▼

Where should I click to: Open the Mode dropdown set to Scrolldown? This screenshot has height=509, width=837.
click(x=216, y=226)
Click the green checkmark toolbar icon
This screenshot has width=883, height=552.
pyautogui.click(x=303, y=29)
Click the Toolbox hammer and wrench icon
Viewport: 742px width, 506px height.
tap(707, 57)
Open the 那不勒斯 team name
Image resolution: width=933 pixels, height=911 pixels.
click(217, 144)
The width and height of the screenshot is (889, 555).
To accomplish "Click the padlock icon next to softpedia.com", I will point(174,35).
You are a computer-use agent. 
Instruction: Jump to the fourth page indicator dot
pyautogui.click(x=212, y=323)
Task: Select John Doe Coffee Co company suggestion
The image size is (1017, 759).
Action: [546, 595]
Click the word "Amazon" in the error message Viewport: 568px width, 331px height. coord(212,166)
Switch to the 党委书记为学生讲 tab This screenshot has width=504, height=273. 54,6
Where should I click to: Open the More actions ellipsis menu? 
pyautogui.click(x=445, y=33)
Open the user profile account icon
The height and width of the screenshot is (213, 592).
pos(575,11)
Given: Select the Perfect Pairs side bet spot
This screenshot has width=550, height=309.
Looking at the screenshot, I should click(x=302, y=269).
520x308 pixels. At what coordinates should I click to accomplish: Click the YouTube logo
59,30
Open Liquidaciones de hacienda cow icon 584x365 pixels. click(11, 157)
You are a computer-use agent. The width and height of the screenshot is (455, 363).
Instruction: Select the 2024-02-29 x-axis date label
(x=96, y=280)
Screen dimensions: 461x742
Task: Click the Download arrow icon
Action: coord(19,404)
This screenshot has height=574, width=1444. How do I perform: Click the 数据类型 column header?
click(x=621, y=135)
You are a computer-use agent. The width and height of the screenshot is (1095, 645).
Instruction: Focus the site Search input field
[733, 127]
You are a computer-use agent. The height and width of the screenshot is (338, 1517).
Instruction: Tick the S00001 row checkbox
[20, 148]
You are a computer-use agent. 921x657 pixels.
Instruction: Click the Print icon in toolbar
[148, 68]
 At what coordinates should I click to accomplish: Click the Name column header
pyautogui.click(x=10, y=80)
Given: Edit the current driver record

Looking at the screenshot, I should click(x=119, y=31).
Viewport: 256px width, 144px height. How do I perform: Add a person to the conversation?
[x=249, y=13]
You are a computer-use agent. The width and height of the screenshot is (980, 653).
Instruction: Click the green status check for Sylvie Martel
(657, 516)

▲

Print the data above exactly.

Where should I click to: Open the Mode dropdown set to Scrolldown? This screenshot has height=509, width=837.
click(x=216, y=226)
Click the green checkmark toolbar icon
This screenshot has width=883, height=552.
pyautogui.click(x=303, y=29)
Click the Toolbox hammer and wrench icon
Viewport: 742px width, 506px height.
tap(707, 57)
Open the 那不勒斯 team name
Image resolution: width=933 pixels, height=911 pixels.
click(217, 144)
The width and height of the screenshot is (889, 555).
To accomplish "Click the padlock icon next to softpedia.com", I will point(174,35).
You are a computer-use agent. 
Instruction: Jump to the fourth page indicator dot
pyautogui.click(x=212, y=323)
Task: Select John Doe Coffee Co company suggestion
The image size is (1017, 759).
Action: [546, 595]
Click the word "Amazon" in the error message Viewport: 568px width, 331px height. coord(212,166)
Switch to the 党委书记为学生讲 tab This screenshot has width=504, height=273. 54,6
Where should I click to: Open the More actions ellipsis menu? 
pyautogui.click(x=445, y=33)
Open the user profile account icon
The height and width of the screenshot is (213, 592).
pos(575,11)
Given: Select the Perfect Pairs side bet spot
This screenshot has width=550, height=309.
Looking at the screenshot, I should click(x=302, y=269).
520x308 pixels. At what coordinates should I click to accomplish: Click the YouTube logo
59,30
Open Liquidaciones de hacienda cow icon 584x365 pixels. click(11, 157)
You are a computer-use agent. The width and height of the screenshot is (455, 363).
Instruction: Select the 2024-02-29 x-axis date label
(x=96, y=280)
Screen dimensions: 461x742
Task: Click the Download arrow icon
Action: coord(19,404)
This screenshot has height=574, width=1444. How do I perform: Click the 数据类型 column header?
click(x=621, y=135)
You are a computer-use agent. The width and height of the screenshot is (1095, 645).
Instruction: Focus the site Search input field
[733, 127]
You are a computer-use agent. The height and width of the screenshot is (338, 1517).
Instruction: Tick the S00001 row checkbox
[20, 148]
You are a computer-use agent. 921x657 pixels.
Instruction: Click the Print icon in toolbar
[148, 68]
 At what coordinates should I click to accomplish: Click the Name column header
pyautogui.click(x=10, y=80)
Given: Edit the current driver record

Looking at the screenshot, I should click(x=119, y=31).
Viewport: 256px width, 144px height. How do I perform: Add a person to the conversation?
[x=249, y=13]
You are a computer-use agent. The width and height of the screenshot is (980, 653).
Instruction: Click the green status check for Sylvie Martel
(657, 516)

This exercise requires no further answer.